• [Task brief] Among the records below, find the line with "Open 特色育人专项立项申请 icon" and the line with "Given: Click the user avatar in top right". Set down both and every line between, exactly and with no pictures, but nothing else.
* * * * * * *
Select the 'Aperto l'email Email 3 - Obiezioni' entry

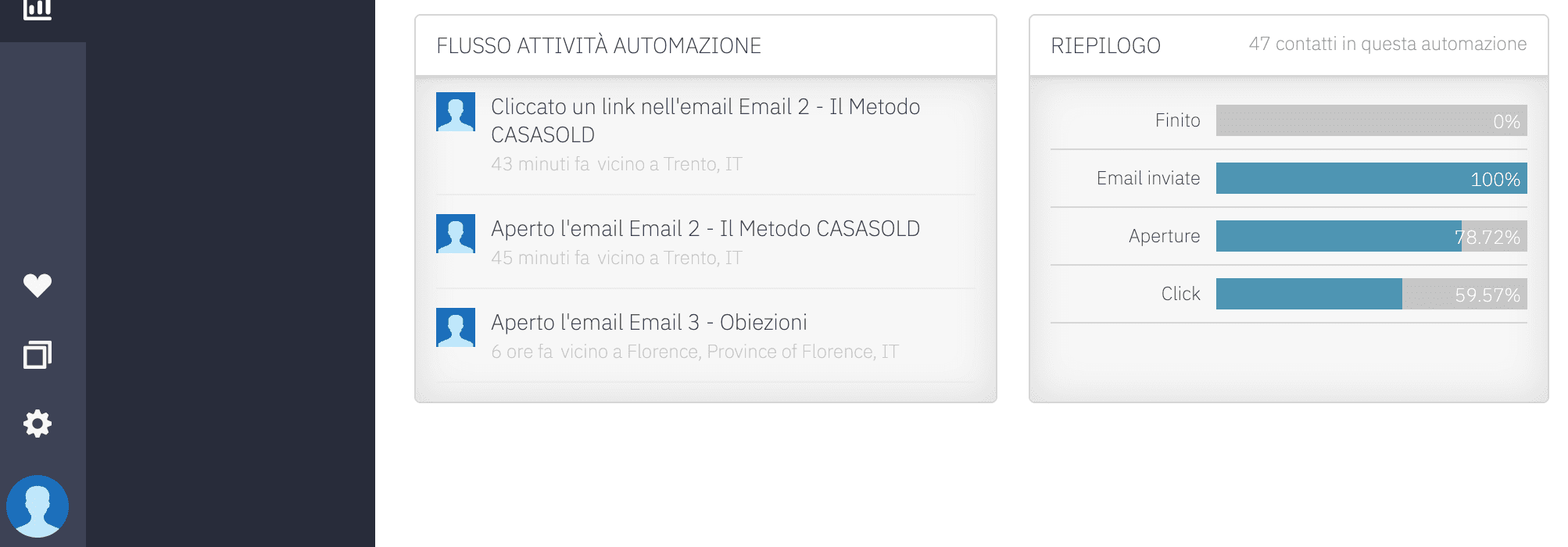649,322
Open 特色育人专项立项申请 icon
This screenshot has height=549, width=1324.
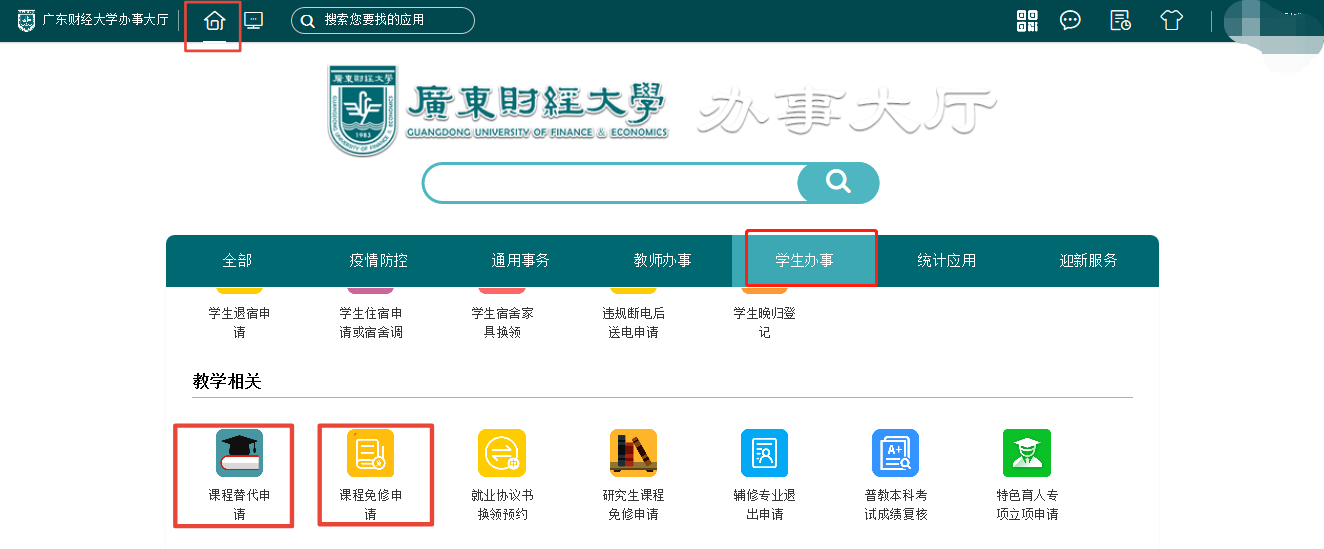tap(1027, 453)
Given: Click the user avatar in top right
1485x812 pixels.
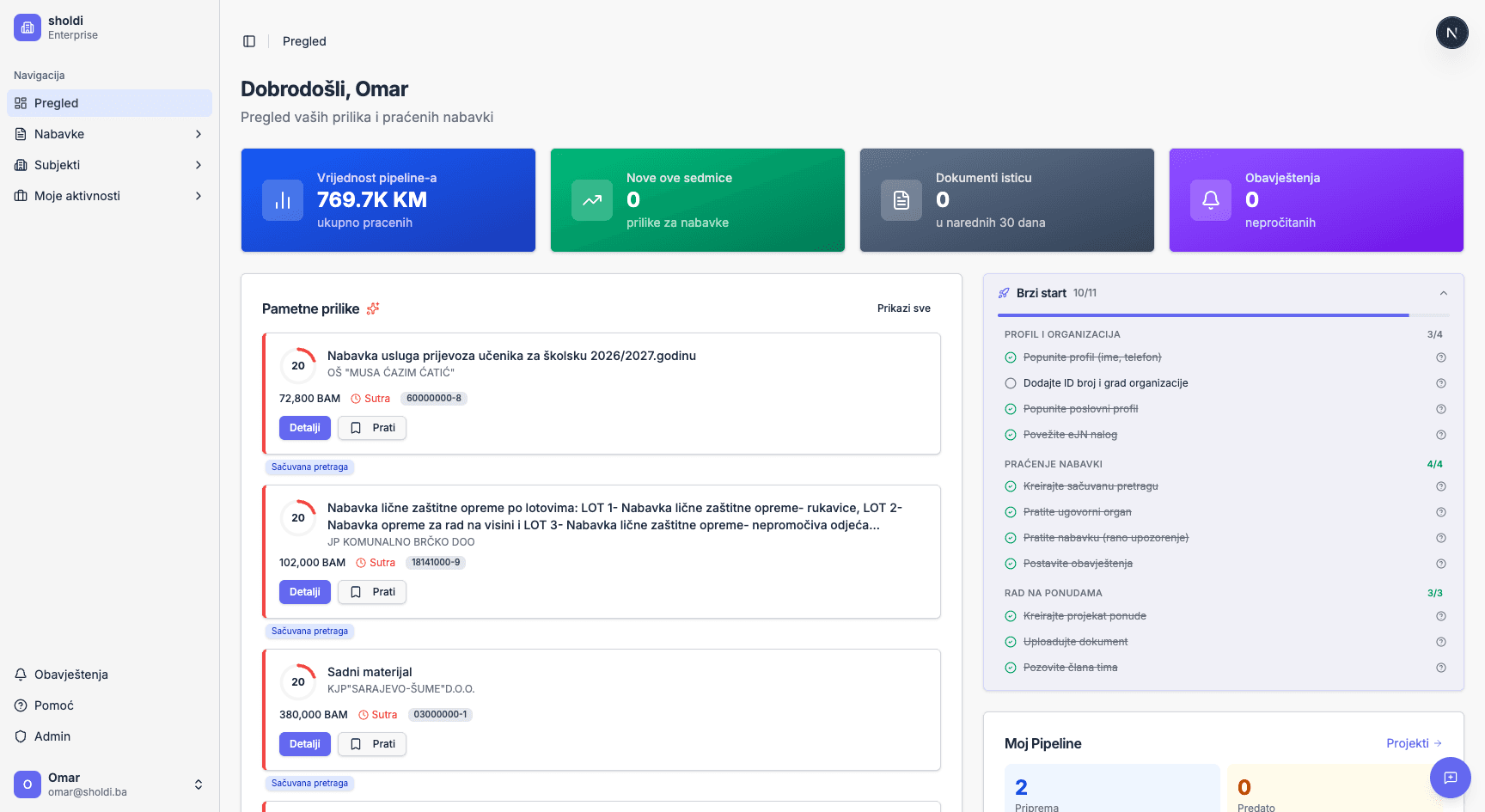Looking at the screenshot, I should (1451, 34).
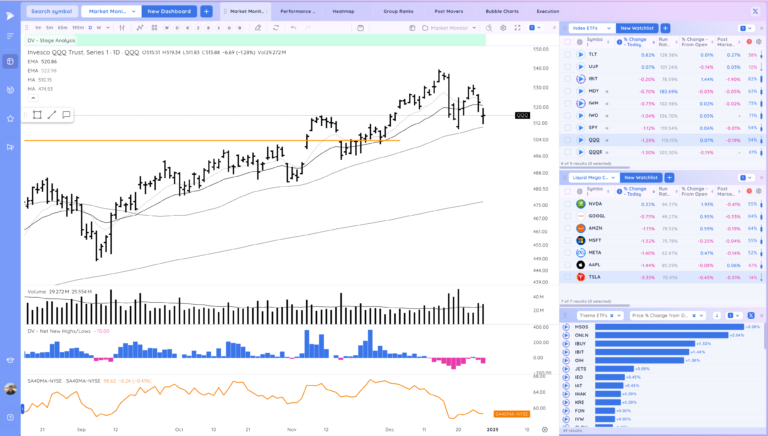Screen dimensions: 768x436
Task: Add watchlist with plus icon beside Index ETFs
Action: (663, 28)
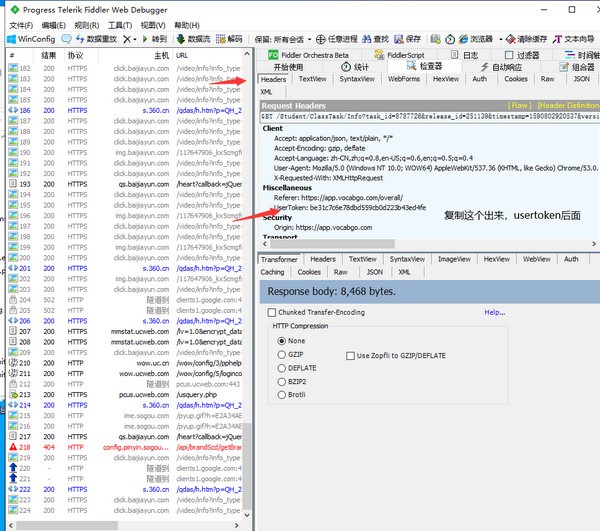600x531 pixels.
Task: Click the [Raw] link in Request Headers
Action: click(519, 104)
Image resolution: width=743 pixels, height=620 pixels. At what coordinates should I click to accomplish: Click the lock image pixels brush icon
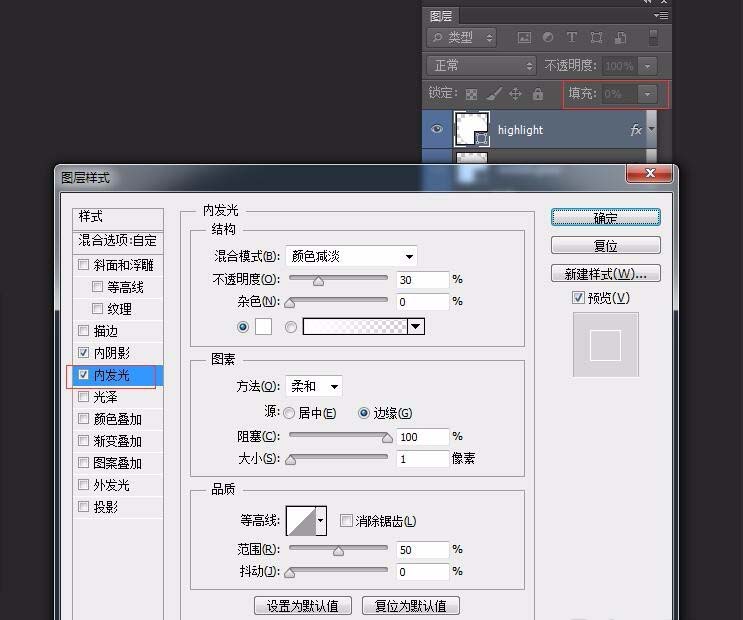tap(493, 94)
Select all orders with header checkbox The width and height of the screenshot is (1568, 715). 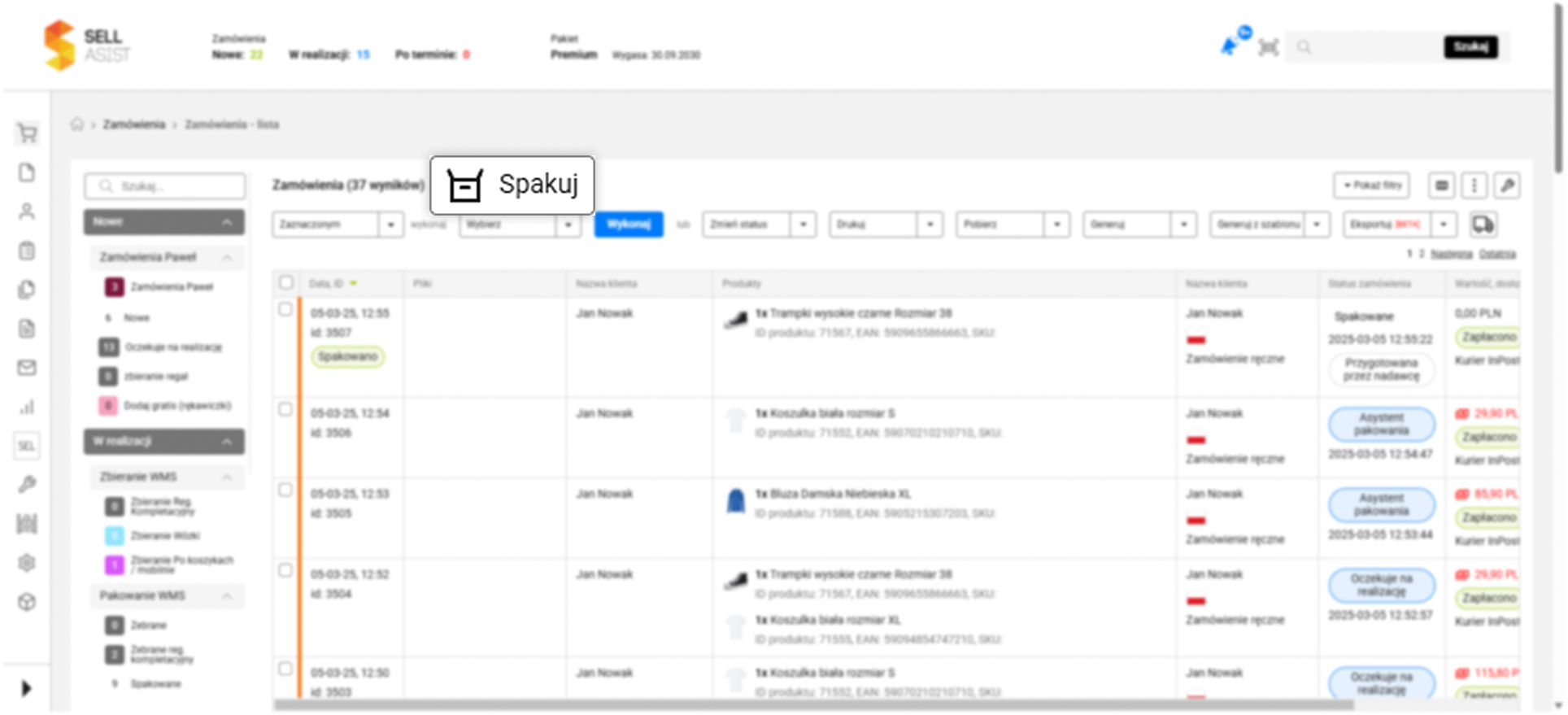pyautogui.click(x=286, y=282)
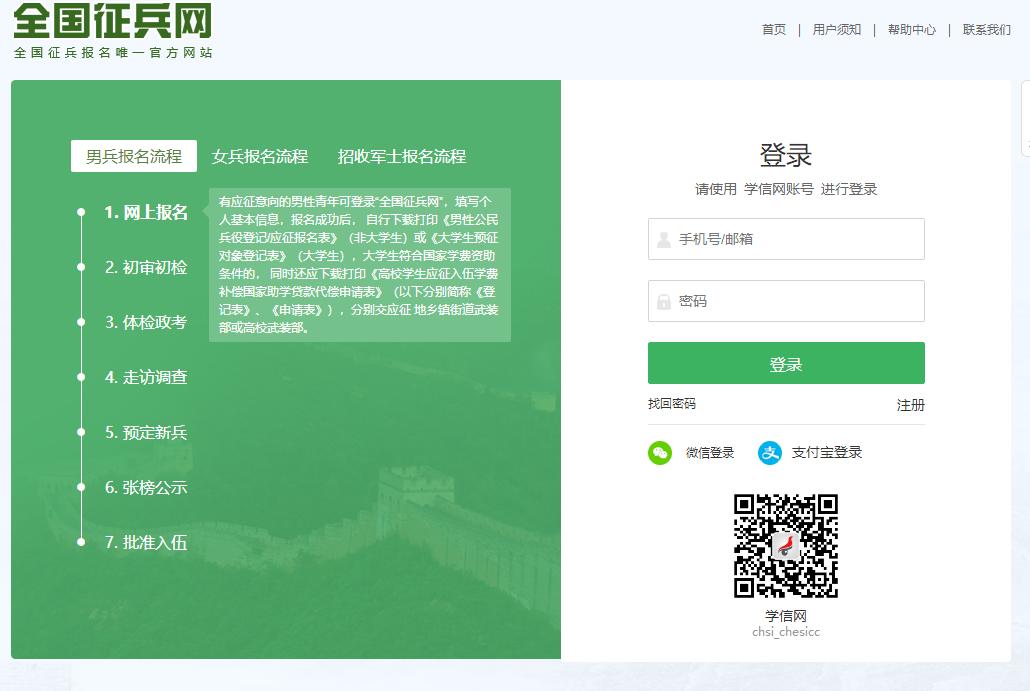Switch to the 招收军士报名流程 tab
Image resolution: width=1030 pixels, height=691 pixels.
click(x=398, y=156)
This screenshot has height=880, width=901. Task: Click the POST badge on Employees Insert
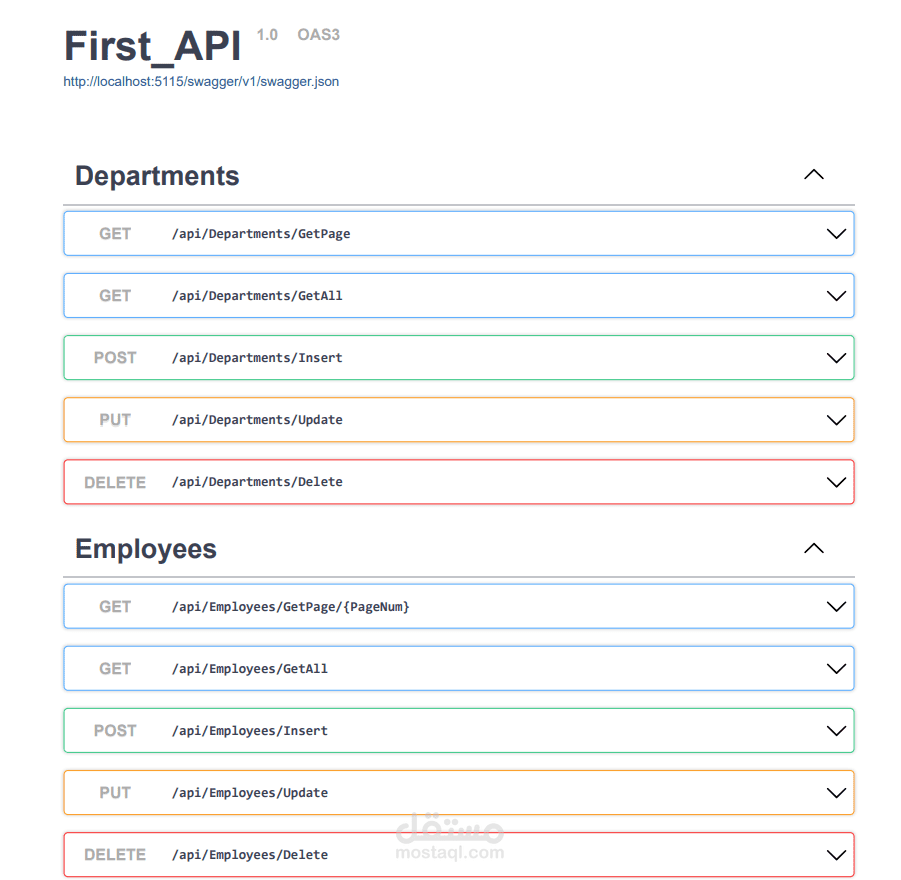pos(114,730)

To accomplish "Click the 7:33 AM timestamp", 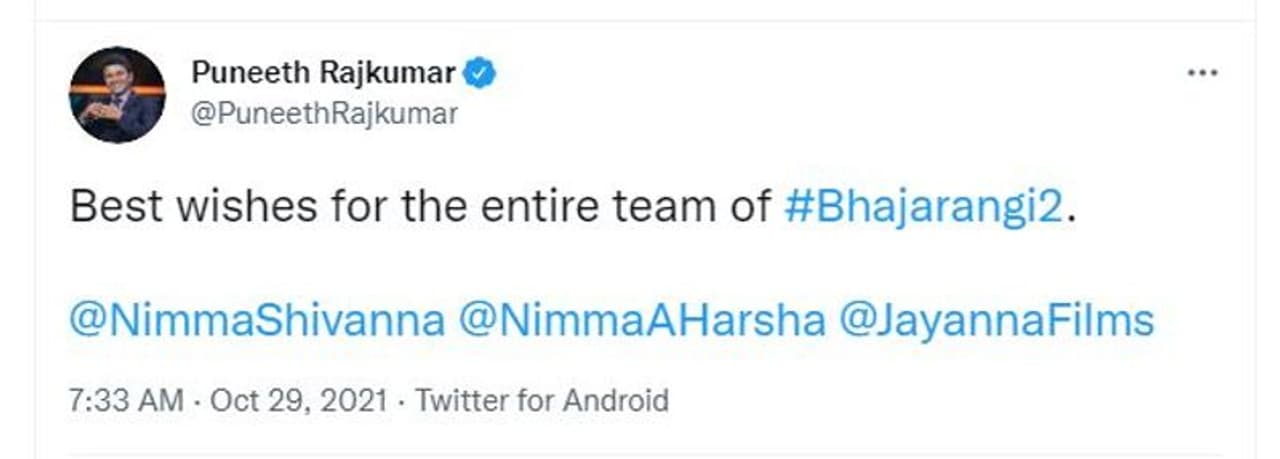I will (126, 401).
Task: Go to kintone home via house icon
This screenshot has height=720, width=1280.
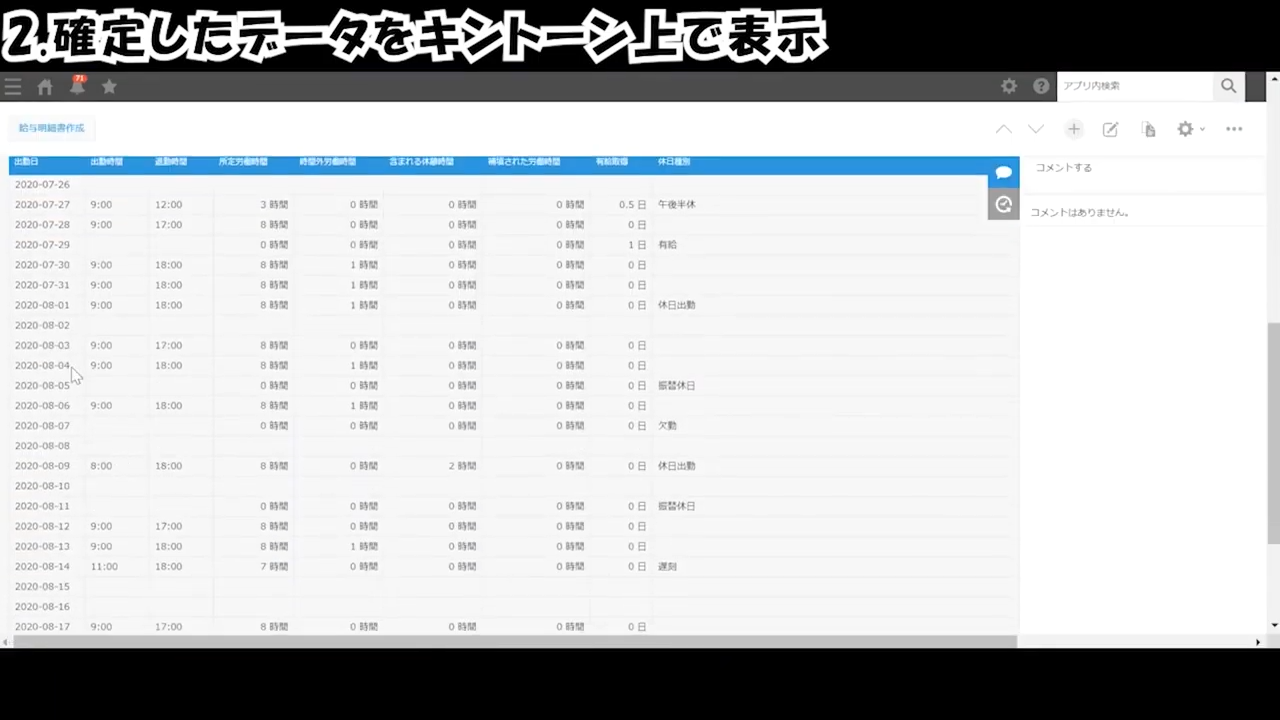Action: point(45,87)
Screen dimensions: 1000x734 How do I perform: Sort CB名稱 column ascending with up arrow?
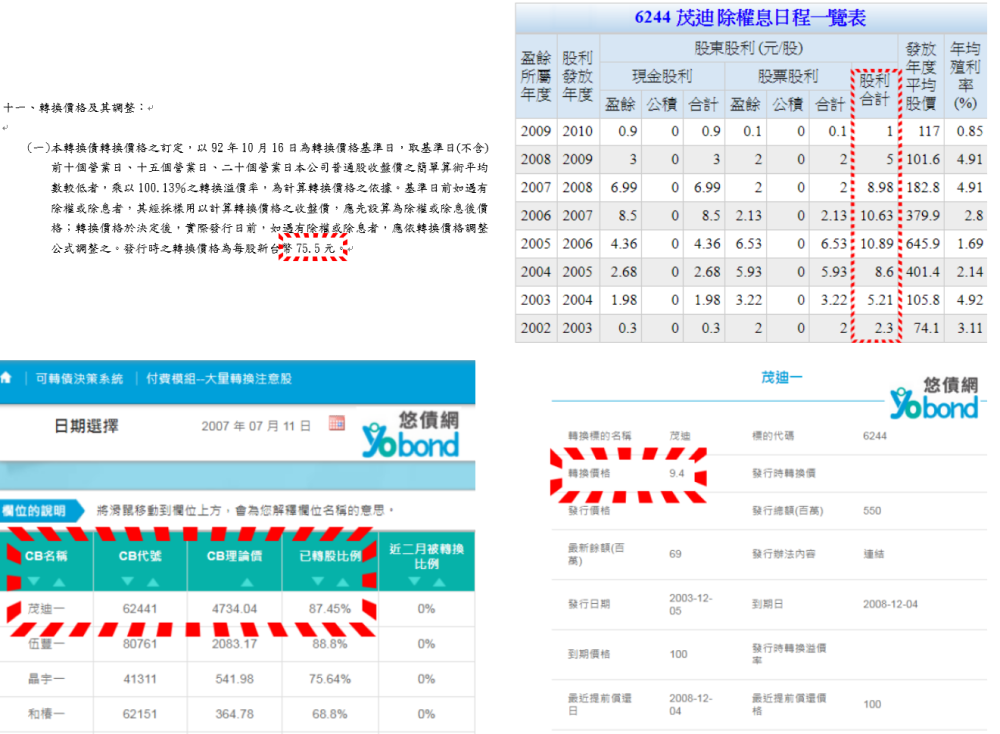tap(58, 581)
* * * * * * *
• [Solution]
Open 特色育人专项立项申请 icon
This screenshot has height=549, width=1324.
tap(1027, 453)
Given: Click the user avatar in top right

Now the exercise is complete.